There seems to be confusion as to where equity markets are headed next. I could easily be wrong, but it seems that this bull market will continue carrying on. Private equity funds have been taking companies off the exchanges, creating an imbalance of supply and demand for stocks, while creating a reflexive relationship along with this imbalance: as companies are taken private, more and more market participants bid up potential buyout candidates in hopes that their stock receives a bad. Fueled by relatively low interest rates globally, the PE guys are acting rationally, not withstanding quick rate hikes by central banks in the near future. Valuations on a relative basis aren't obscene, yet, either, nor are relative valuations extremely cheap.
Even though the US domestic economy looks like it is slowing down, many larger mega-cap companies can now be thought of as truly global organizations who happen to be head quartered in the United States, and fundamentals in global markets remain strong. At the same time, economists see the Federal Reserve lowering rates in the Fall to ease possible job market woes. An easing of US interest rates will only serve to support this bull market.
But all good things must eventually come to an end. The BRIC countries are still on fire, especially China (NYSEARCA:FXI), and I still wonder how things will play out when the business cycle eventually ends in these countries. While the BRIC nations have done well so far and are taking advantage of their potential, obstacles still remain with their political environment, which on aggregate is far from open and democratic.
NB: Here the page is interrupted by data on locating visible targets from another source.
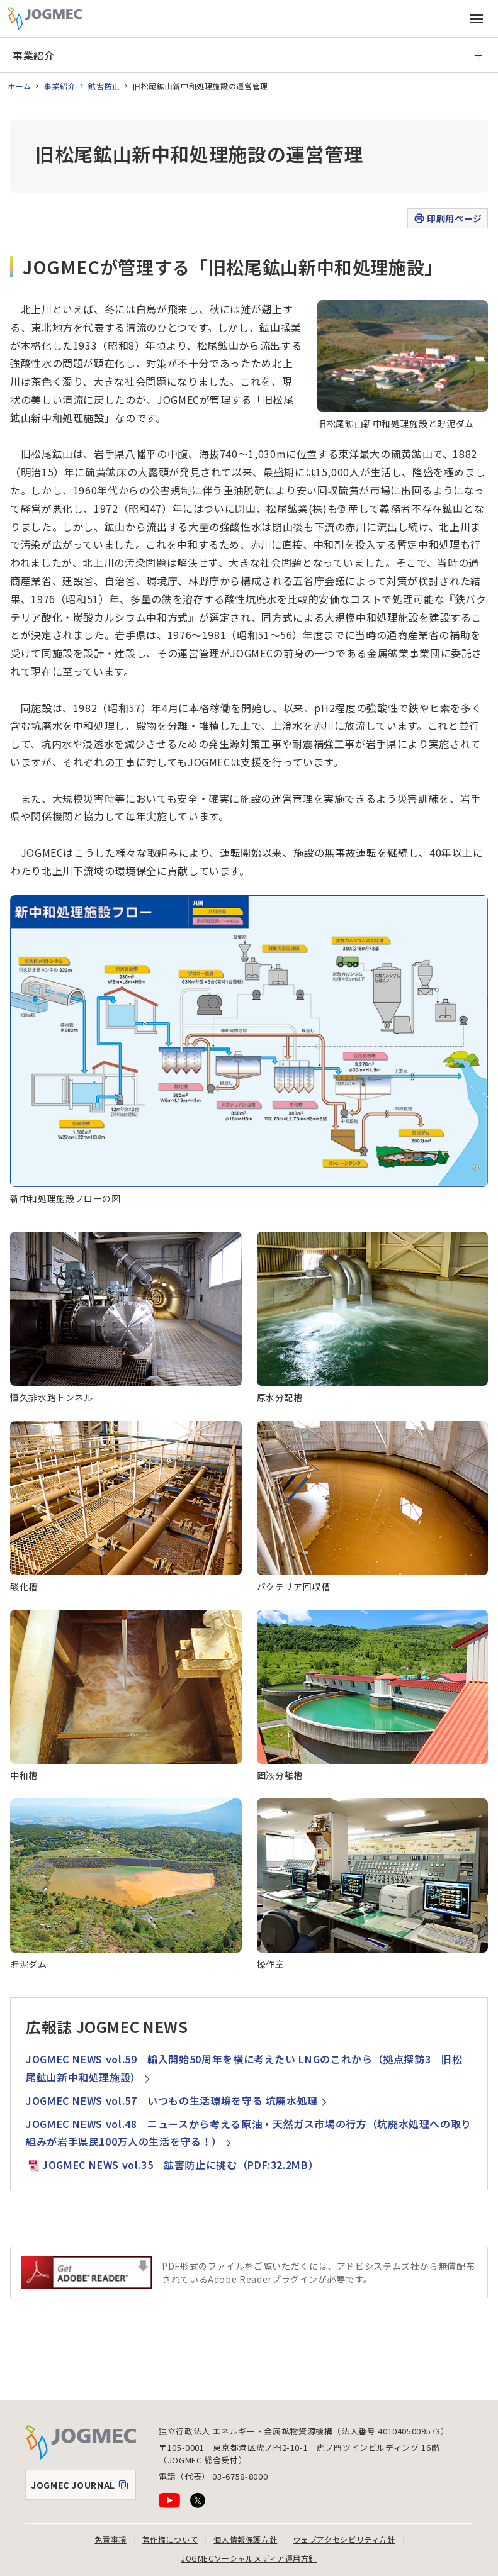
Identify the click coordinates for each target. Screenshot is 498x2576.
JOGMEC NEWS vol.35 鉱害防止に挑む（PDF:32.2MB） (172, 2164)
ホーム (19, 86)
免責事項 (110, 2539)
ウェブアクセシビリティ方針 (344, 2539)
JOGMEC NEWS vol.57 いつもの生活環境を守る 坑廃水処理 (178, 2100)
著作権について (170, 2539)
A proper political system that allows for the free exchange of ideas and protects property rights is essential for these nations long-term well being and wealth creation. People sometimes forget this as they get caught up in the BRIC excitement. What will be the sign of a top? I don't think equities will become overvalued until more retail investors start jumping in, something that I believe is starting to slowly happen. Stock market coverage on the front page of non-business magazines and stock market headlines on major newspapers will also signal that the top is near. My instincts tell me that we have another 2-3 years before things start to get ugly, but only time will tell.
I believe the best way to position yourself in this market is to keep it simple and focus on intrinsic value first. Look to put yourself on the other side of the trade as leverage unwinds. Own low yielding assets such as the Swiss Franc (NYSEARCA:FXF) and Japanese Yen (NYSEARCA:FXY), or related interest rate products and scale into this trade as the facts continue to support this strategy. With so much leverage out there, markets will move as these positions get closed out sooner or later. Also look for off beat ideas in other potentially fast growing companies, especially the N-11 (next 11 nations as outlined in a 2005 Goldman Sachs economic paper) countries which encompass South Korea, Mexico, Pakistan, Bangladesh, Vietnam, Indonesia, Turkey, Nigeria, the Phillipines, Iran (yes, Iran), and Egypt.
Other major themes to watch for include water infrastructure (Suez (NYSE:SZE) and Veolia Environment (NYSE:VE) are my favorite plays here) as well as alternative energy (which seems tricky right now, and could be the next internet type bubble with any luck). As always remember that markets don't move because they want to, markets move because they have to.